The goal is to have an explicit formula for the following integral: $$\int_{\mathbb{R}^2}\exp({x^t N x+ x^tAy}) dx$$ where $x \in \mathbb{R}^2$ is the variable ($x^t$ is the transpose), $y \in \mathbb{C}^2$ is fixed, $N \in Mat(2x2,\mathbb{C})$ is a symmetric matrix with negative definite real part, and $A \in GL(2,\mathbb{R})$.
My first thought was to use a square root of $N$, change variable and complete the square, but the existence/uniqueness of $\sqrt{N}$ is not guaranteed. I would expect the integral to converge because the real part of $N$ is negative definite and the integral of the imaginary part oscillates quickly enough.
Does anyone have any hint/solution? Thanks.
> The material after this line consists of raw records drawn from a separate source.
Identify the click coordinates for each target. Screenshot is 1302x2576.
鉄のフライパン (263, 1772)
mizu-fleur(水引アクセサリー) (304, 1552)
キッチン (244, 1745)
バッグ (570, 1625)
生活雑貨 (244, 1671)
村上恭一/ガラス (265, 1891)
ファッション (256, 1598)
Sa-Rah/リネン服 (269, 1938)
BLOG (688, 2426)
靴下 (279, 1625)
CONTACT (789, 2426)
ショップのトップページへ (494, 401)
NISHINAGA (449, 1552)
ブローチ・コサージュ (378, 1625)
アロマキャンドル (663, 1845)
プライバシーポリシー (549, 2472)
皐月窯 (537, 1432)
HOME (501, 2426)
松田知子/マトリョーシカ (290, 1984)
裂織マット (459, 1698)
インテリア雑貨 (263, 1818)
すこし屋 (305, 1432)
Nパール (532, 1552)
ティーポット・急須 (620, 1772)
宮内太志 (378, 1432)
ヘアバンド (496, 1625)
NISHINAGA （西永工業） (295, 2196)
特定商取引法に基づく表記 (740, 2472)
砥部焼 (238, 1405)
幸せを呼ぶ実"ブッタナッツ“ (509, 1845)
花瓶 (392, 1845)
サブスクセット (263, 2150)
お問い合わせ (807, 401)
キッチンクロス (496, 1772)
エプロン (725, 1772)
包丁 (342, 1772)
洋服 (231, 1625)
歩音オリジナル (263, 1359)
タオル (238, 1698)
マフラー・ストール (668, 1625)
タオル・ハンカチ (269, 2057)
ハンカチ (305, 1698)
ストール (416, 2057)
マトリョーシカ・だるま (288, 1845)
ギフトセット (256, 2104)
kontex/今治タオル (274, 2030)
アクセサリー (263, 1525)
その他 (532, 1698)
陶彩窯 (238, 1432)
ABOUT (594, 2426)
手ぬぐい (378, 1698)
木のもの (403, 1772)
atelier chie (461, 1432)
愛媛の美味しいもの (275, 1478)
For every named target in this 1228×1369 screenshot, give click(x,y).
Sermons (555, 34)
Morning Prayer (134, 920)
This is equivalent to $$I=\int_{R^{2}}e^{-x^{T}Nx+x^{T}Ay}$$ Where $N$ has a positive definite real part. As $N$ is symmetric one may orthogonally diagonalize it $N=O\Lambda{O}^{T}$. You let $x=Oz$ and $s=O^{T}Ay$ and the integral becomes $$I=\int_{R^{2}}e^{-z^{T}\Lambda{z}+z^{T}s}\det{O}dz=\int_{R^{2}}e^{-z^{T}\Lambda{z}+z^{T}s}dz=\int_{R}e^{-\lambda_{1}z_{1}^{2}+s_{1}z_{1}}dz_{1}\int_{R}e^{-\lambda_{2}z_{2}^{2}+s_{2}z_{2}}dz_{2}$$ $$=\frac{\pi}{\sqrt{\lambda_{1}\lambda_{2}}}e^{\frac{s_{1}^{2}}{4\lambda_{1}}+\frac{s_{2}^{2}}{4\lambda_{2}}}=\frac{\pi}{\sqrt{\det{N}}}e^{\frac{1}{4}s^{T}\Lambda^{-1}s}=\frac{\pi}{\sqrt{\det{N}}}e^{\frac{1}{4}y^{T}A^{T}O\Lambda^{-1}O^{T}Ay}=$$ $$=\frac{\pi}{\sqrt{\det{N}}}e^{\frac{1}{4}y^{T}A^{T}N^{-1}Ay}$$ And here, the fact that $$\int_{\mathbb{R}}e^{-az^{2}+bz}dz=\sqrt{\frac{\pi}{a}}e^{\frac{b^{2}}{4a}}$$ was used.